*EXERCISE PROMPT*. Output, exactly and in full, the entries that appear below.
DATA UNDER STUDY below:
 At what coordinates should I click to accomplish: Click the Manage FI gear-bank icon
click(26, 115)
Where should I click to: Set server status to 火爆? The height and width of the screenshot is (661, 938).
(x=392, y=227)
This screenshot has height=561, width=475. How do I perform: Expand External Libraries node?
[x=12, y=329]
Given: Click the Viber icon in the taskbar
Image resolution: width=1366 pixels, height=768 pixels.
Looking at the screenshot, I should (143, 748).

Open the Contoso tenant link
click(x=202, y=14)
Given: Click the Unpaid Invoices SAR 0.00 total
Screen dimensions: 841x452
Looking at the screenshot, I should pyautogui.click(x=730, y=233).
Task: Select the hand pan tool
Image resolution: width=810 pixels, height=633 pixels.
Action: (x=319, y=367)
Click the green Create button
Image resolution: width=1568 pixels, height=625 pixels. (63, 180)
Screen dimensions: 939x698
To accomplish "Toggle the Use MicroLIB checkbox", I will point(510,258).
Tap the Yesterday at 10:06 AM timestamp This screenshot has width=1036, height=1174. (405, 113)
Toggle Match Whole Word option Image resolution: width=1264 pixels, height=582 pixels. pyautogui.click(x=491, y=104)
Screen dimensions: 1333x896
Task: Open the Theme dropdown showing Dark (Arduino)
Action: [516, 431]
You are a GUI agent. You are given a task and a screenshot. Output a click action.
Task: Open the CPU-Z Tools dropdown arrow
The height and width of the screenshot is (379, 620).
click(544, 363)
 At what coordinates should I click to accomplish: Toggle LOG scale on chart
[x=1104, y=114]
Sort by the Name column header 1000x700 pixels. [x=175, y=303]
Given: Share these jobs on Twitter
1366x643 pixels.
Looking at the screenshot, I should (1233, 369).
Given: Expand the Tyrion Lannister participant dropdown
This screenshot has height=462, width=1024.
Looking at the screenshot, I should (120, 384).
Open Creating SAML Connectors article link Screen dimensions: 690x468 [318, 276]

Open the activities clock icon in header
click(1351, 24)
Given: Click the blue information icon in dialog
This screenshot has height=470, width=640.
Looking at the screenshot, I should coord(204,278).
End of DATA UNDER STUDY.
*RESPONSE*.
 At what coordinates should I click to accomplish: Click the Manage FI gear-bank icon
click(26, 115)
Where should I click to: Set server status to 火爆? The height and width of the screenshot is (661, 938).
(x=392, y=227)
This screenshot has height=561, width=475. How do I perform: Expand External Libraries node?
[x=12, y=329]
Given: Click the Viber icon in the taskbar
Image resolution: width=1366 pixels, height=768 pixels.
Looking at the screenshot, I should (143, 748).

Open the Contoso tenant link
click(x=202, y=14)
Given: Click the Unpaid Invoices SAR 0.00 total
Screen dimensions: 841x452
Looking at the screenshot, I should pyautogui.click(x=730, y=233).
Task: Select the hand pan tool
Image resolution: width=810 pixels, height=633 pixels.
Action: (x=319, y=367)
Click the green Create button
Image resolution: width=1568 pixels, height=625 pixels. (63, 180)
Screen dimensions: 939x698
To accomplish "Toggle the Use MicroLIB checkbox", I will point(510,258).
Tap the Yesterday at 10:06 AM timestamp This screenshot has width=1036, height=1174. (405, 113)
Toggle Match Whole Word option Image resolution: width=1264 pixels, height=582 pixels. pyautogui.click(x=491, y=104)
Screen dimensions: 1333x896
Task: Open the Theme dropdown showing Dark (Arduino)
Action: [516, 431]
You are a GUI agent. You are given a task and a screenshot. Output a click action.
Task: Open the CPU-Z Tools dropdown arrow
The height and width of the screenshot is (379, 620).
click(544, 363)
 At what coordinates should I click to accomplish: Toggle LOG scale on chart
[x=1104, y=114]
Sort by the Name column header 1000x700 pixels. [x=175, y=303]
Given: Share these jobs on Twitter
1366x643 pixels.
Looking at the screenshot, I should (1233, 369).
Given: Expand the Tyrion Lannister participant dropdown
This screenshot has height=462, width=1024.
Looking at the screenshot, I should (120, 384).
Open Creating SAML Connectors article link Screen dimensions: 690x468 [318, 276]

Open the activities clock icon in header
click(1351, 24)
Given: Click the blue information icon in dialog
This screenshot has height=470, width=640.
Looking at the screenshot, I should coord(204,278).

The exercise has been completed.